[Records shown — start]
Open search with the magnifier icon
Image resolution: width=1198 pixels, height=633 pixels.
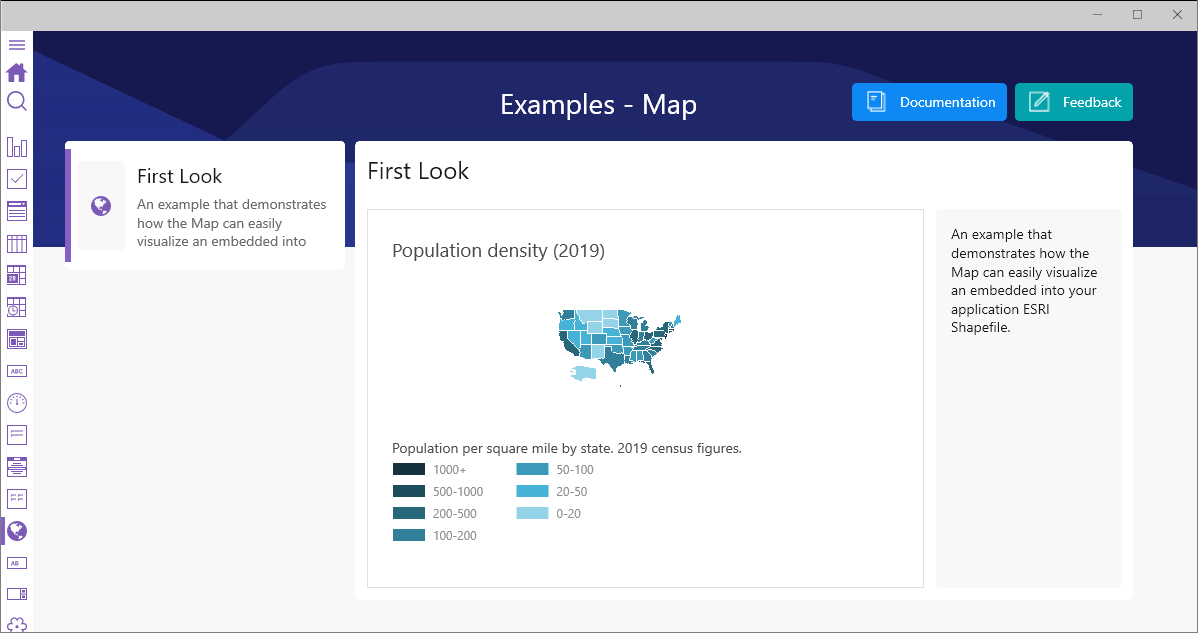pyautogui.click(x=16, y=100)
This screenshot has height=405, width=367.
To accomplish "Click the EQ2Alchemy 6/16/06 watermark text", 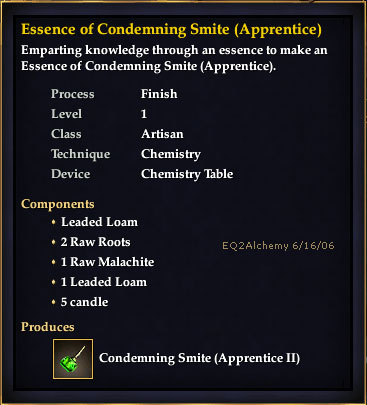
[Records shown — finish]
[Records shown — start]
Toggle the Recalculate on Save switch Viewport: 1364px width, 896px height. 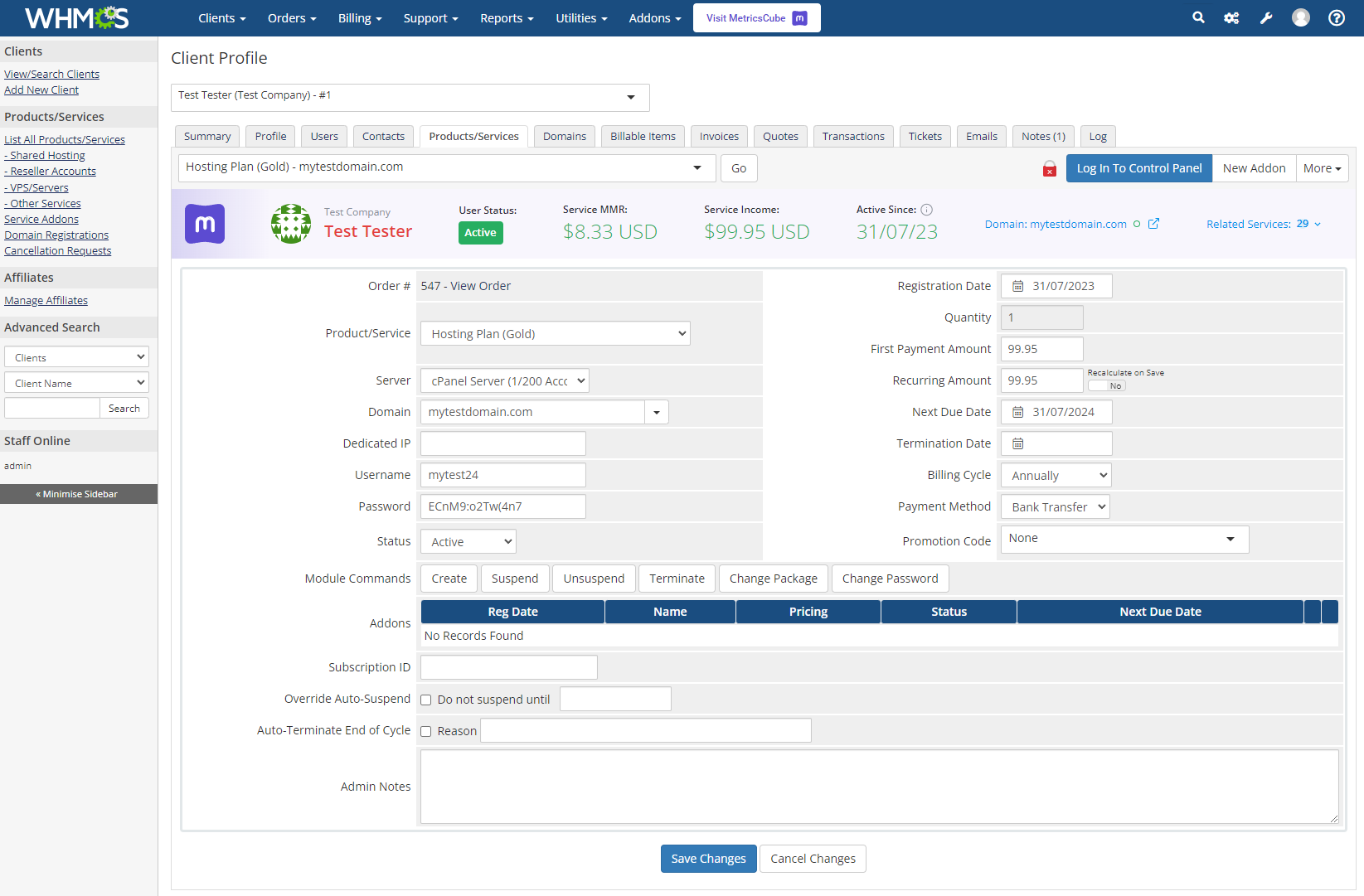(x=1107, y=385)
[Records shown — finish]
Brief
Using the entries above, repeat exactly the lines from the one with "This screenshot has height=405, width=367." to the one with "the EQ2Alchemy 6/16/06", both included, and leave the pictures behind.

Exercise answer
This screenshot has height=405, width=367.
To accomplish "Click the EQ2Alchemy 6/16/06 watermark text", 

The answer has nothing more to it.